Recorded data
*-*-*

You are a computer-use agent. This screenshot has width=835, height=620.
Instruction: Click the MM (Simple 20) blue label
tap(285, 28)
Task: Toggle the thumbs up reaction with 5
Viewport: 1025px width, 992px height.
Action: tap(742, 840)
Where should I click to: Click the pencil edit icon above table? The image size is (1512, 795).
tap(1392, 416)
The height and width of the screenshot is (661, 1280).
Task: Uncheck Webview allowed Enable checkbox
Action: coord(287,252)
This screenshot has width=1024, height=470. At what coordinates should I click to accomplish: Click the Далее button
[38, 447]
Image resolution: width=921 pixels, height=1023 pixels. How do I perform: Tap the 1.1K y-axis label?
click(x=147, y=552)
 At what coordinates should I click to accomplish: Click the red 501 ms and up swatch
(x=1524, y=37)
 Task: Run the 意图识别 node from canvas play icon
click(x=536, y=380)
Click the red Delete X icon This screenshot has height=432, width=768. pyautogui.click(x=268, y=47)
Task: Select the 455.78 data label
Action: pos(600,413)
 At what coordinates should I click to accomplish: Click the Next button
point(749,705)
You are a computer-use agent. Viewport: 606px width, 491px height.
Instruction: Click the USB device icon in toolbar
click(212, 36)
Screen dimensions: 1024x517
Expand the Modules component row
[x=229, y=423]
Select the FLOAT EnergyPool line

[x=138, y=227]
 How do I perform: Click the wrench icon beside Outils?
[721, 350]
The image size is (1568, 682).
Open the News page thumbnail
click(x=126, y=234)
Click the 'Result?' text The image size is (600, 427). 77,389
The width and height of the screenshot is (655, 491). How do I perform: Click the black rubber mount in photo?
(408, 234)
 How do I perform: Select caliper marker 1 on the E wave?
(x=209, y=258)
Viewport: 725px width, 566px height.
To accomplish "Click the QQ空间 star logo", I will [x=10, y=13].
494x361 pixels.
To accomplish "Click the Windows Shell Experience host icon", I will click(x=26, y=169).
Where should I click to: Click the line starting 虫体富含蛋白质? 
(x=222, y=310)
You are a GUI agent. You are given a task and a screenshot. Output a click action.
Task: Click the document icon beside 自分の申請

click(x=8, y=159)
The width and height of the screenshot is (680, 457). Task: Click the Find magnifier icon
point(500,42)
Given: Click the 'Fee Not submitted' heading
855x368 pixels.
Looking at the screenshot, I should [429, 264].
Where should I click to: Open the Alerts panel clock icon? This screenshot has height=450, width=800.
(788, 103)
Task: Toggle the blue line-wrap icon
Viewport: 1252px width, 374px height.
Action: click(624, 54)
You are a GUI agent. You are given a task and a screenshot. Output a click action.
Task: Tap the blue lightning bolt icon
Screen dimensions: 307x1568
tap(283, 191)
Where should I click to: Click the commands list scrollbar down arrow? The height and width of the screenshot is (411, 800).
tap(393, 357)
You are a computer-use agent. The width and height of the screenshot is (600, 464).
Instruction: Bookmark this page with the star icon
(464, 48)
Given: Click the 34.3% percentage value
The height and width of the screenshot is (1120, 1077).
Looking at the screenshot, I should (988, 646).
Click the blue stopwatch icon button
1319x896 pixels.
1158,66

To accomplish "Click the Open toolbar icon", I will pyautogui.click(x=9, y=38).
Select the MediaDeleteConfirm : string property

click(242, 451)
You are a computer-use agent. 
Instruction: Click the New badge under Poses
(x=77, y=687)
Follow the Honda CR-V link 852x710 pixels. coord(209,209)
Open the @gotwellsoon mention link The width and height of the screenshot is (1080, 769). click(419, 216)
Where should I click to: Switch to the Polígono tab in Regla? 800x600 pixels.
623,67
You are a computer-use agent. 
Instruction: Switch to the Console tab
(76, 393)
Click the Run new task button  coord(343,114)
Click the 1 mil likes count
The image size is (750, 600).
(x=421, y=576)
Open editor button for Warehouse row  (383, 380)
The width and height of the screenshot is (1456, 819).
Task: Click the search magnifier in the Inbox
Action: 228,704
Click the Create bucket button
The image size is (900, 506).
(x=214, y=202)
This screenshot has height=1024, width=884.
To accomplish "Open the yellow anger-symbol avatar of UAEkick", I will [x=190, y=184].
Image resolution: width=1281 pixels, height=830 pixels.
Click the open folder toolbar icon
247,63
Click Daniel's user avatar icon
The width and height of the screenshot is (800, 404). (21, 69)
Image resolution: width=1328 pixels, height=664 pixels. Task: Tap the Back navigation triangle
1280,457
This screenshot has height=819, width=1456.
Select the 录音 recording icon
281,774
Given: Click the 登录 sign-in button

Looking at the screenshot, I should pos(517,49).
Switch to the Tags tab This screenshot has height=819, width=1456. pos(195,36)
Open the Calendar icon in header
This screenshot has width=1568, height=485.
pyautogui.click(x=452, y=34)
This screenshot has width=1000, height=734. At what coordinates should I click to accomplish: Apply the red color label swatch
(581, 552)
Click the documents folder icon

*-*-*

__WHAT THE TASK REQUIRES__
Please change every "Viewport" in the listing to "Window" and reproduce the whole listing with nothing else altered.

__SOLVED PROBLEM__
You are a computer-use agent. This screenshot has width=835, height=620.
Instruction: Click the MM (Simple 20) blue label
tap(285, 28)
Task: Toggle the thumbs up reaction with 5
Window: 1025px width, 992px height.
Action: tap(742, 840)
Where should I click to: Click the pencil edit icon above table? The image size is (1512, 795).
tap(1392, 416)
The height and width of the screenshot is (661, 1280).
Task: Uncheck Webview allowed Enable checkbox
Action: coord(287,252)
This screenshot has width=1024, height=470. At what coordinates should I click to accomplish: Click the Далее button
[38, 447]
Image resolution: width=921 pixels, height=1023 pixels. How do I perform: Tap the 1.1K y-axis label?
click(x=147, y=552)
 At what coordinates should I click to accomplish: Click the red 501 ms and up swatch
(x=1524, y=37)
 Task: Run the 意图识别 node from canvas play icon
click(x=536, y=380)
Click the red Delete X icon This screenshot has height=432, width=768. pyautogui.click(x=268, y=47)
Task: Select the 455.78 data label
Action: pos(600,413)
 At what coordinates should I click to accomplish: Click the Next button
point(749,705)
You are a computer-use agent. Window: 606px width, 491px height.
Instruction: Click the USB device icon in toolbar
click(212, 36)
Screen dimensions: 1024x517
Expand the Modules component row
[x=229, y=423]
Select the FLOAT EnergyPool line

[x=138, y=227]
 How do I perform: Click the wrench icon beside Outils?
[721, 350]
The image size is (1568, 682).
Open the News page thumbnail
click(x=126, y=234)
Click the 'Result?' text The image size is (600, 427). 77,389
The width and height of the screenshot is (655, 491). How do I perform: Click the black rubber mount in photo?
(408, 234)
 How do I perform: Select caliper marker 1 on the E wave?
(x=209, y=258)
Window: 725px width, 566px height.
To accomplish "Click the QQ空间 star logo", I will [x=10, y=13].
494x361 pixels.
To accomplish "Click the Windows Shell Experience host icon", I will click(x=26, y=169).
Where should I click to: Click the line starting 虫体富含蛋白质? 
(x=222, y=310)
You are a GUI agent. You are given a task and a screenshot. Output a click action.
Task: Click the document icon beside 自分の申請

click(x=8, y=159)
The width and height of the screenshot is (680, 457). Task: Click the Find magnifier icon
point(500,42)
Given: Click the 'Fee Not submitted' heading
855x368 pixels.
Looking at the screenshot, I should [429, 264].
Where should I click to: Open the Alerts panel clock icon? This screenshot has height=450, width=800.
(788, 103)
Task: Toggle the blue line-wrap icon
Window: 1252px width, 374px height.
Action: click(624, 54)
You are a GUI agent. You are given a task and a screenshot. Output a click action.
Task: Tap the blue lightning bolt icon
Screen dimensions: 307x1568
tap(283, 191)
Where should I click to: Click the commands list scrollbar down arrow? The height and width of the screenshot is (411, 800).
tap(393, 357)
You are a computer-use agent. The width and height of the screenshot is (600, 464).
Instruction: Bookmark this page with the star icon
(464, 48)
Given: Click the 34.3% percentage value
The height and width of the screenshot is (1120, 1077).
Looking at the screenshot, I should (988, 646).
Click the blue stopwatch icon button
1319x896 pixels.
1158,66

To accomplish "Click the Open toolbar icon", I will pyautogui.click(x=9, y=38).
Select the MediaDeleteConfirm : string property

click(242, 451)
You are a computer-use agent. 
Instruction: Click the New badge under Poses
(x=77, y=687)
Follow the Honda CR-V link 852x710 pixels. coord(209,209)
Open the @gotwellsoon mention link The width and height of the screenshot is (1080, 769). click(419, 216)
Where should I click to: Switch to the Polígono tab in Regla? 800x600 pixels.
623,67
You are a computer-use agent. 
Instruction: Switch to the Console tab
(76, 393)
Click the Run new task button  coord(343,114)
Click the 1 mil likes count
The image size is (750, 600).
(x=421, y=576)
Open editor button for Warehouse row  (383, 380)
The width and height of the screenshot is (1456, 819).
Task: Click the search magnifier in the Inbox
Action: 228,704
Click the Create bucket button
The image size is (900, 506).
(x=214, y=202)
This screenshot has height=1024, width=884.
To accomplish "Open the yellow anger-symbol avatar of UAEkick", I will [x=190, y=184].
Image resolution: width=1281 pixels, height=830 pixels.
Click the open folder toolbar icon
247,63
Click Daniel's user avatar icon
The width and height of the screenshot is (800, 404). (21, 69)
Image resolution: width=1328 pixels, height=664 pixels. Task: Tap the Back navigation triangle
1280,457
This screenshot has height=819, width=1456.
Select the 录音 recording icon
281,774
Given: Click the 登录 sign-in button

Looking at the screenshot, I should pos(517,49).
Switch to the Tags tab This screenshot has height=819, width=1456. pos(195,36)
Open the Calendar icon in header
This screenshot has width=1568, height=485.
pyautogui.click(x=452, y=34)
This screenshot has width=1000, height=734. At what coordinates should I click to accomplish: Apply the red color label swatch
(581, 552)
Click the documents folder icon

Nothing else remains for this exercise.